Corporation is a form of business organization. Among three alternative forms (sole proprietorship, partnership and corporation) of business organization corporation is a kind. Not all business organizations are corporations. Small venture can be owned and managed by single individual these are called sole proprietorships. In other cases, several people may join to own and manage a partnership. Almost all large and medium-sized businesses are organized as corporations. For example: Nepal Bank Ltd., Sagarmatha Insurance Co. Ltd., Lumbini Finance and Leasing Co. Ltd. etc. The following are basic characteristics of corporation:
  • Shares of stock represent ownership in a corporation.
  • Ownership can easily be transferred to new owner.
  • The corporation has unlimited life.
  • Shareholders have limited liability.
  • The most important characteristic of corporation is the management of corporation is always separate from its owner.
Corporate financial management is defined as the process of financial decision making in the corporation to maximize the shareholders’ wealth. Corporate financial management deals with an understanding of the concepts and principles of finance along with the knowledge of the analytical techniques for developing skills in their application required for making investment, financing and dividend decisions.

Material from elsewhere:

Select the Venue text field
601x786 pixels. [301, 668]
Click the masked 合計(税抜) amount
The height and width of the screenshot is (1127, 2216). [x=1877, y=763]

In a competitive market place, business must actively manage their funds to achieve their goals. Many tools and techniques have been developed to assist financial managers to recommend proper courses of action. These tools help the managers to determine which sources offer the lowest cost of fund and which activities will provide the greatest return on invested capital. Financial management is the field of greatest concern to the corporate financial officers and will be the major thrust of the approach that we will use in studying finance.